Residents of Topaz were largely from San Francisco's Bay Area and were initially held there at a horse racetrack while Topaz was built. The camp was not finished when they arrived in Utah, beginning on September 11, 1942, and they had to complete construction of their own barracks and community buildings. It was difficult work, and as winter crept closer, they were still without stoves, and a delayed coal shipment forced residents to burn leftover lumber to stay warm.
When the camp was finally completed, Topaz became one of rural Utah’s largest population centers with a peak residency of around 8,100 people. Its total area was 19,000 acres and included agricultural areas, a hospital, post office, fire station, churches, schools, libraries, and community gym. With 623 buildings, Topaz dwarfed the nearby town of Delta, which had a population of just 1,500 people.
Topaz transformed the face of Millard County, both economically and socially. A decade earlier during the Great Depression, the town of Delta struggled with drought and unemployment. But the construction of Topaz brought in new jobs and boosted the local economy. Some people at Topaz received permission to shop in Delta and work off-site on farms and in businesses and homes.
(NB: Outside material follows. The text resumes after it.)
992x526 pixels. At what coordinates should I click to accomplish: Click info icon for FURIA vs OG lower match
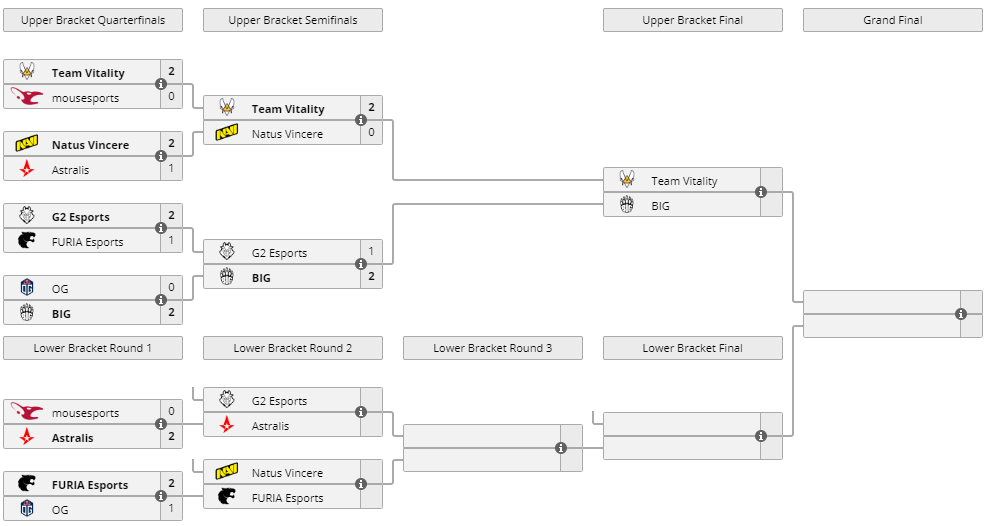(x=161, y=497)
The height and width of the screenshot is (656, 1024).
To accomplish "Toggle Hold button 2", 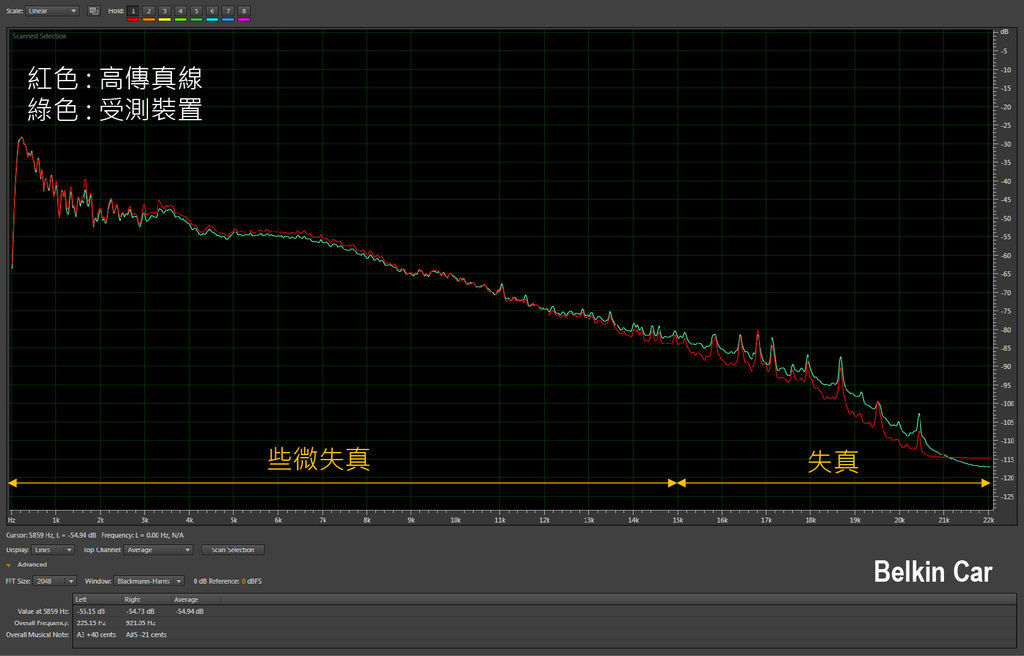I will coord(149,10).
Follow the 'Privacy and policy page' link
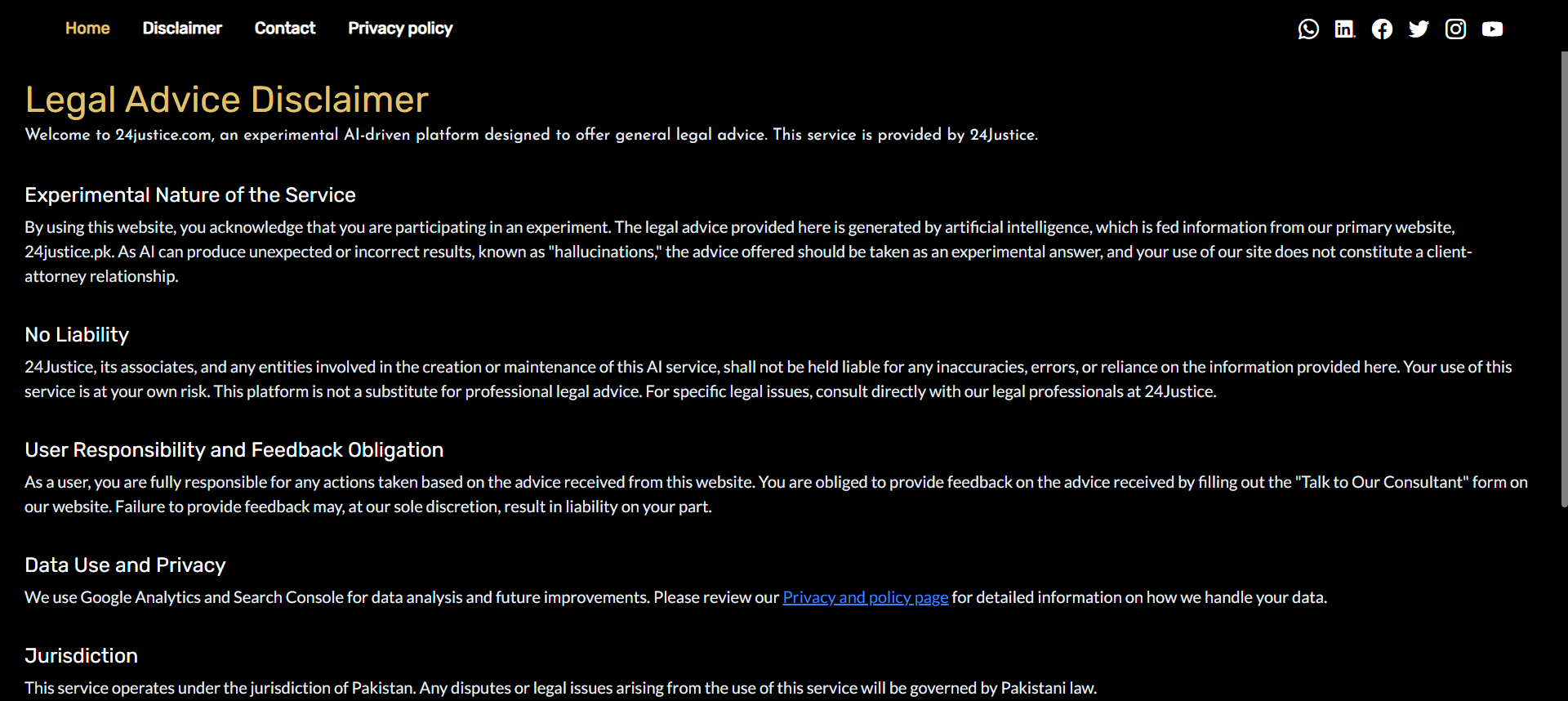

Incarcerees could also leave the camp and resettle to the East for work or college, but they could not return to the West Coast until 1945.
By the end of the war, most of those left at Topaz moved back to California to try to rebuild their lives. After transforming the rural Utah desert into one of the largest cities in the state – then back to dust again – the wartime Topaz installation would be considered another of rural Utah’s boom-and-bust towns.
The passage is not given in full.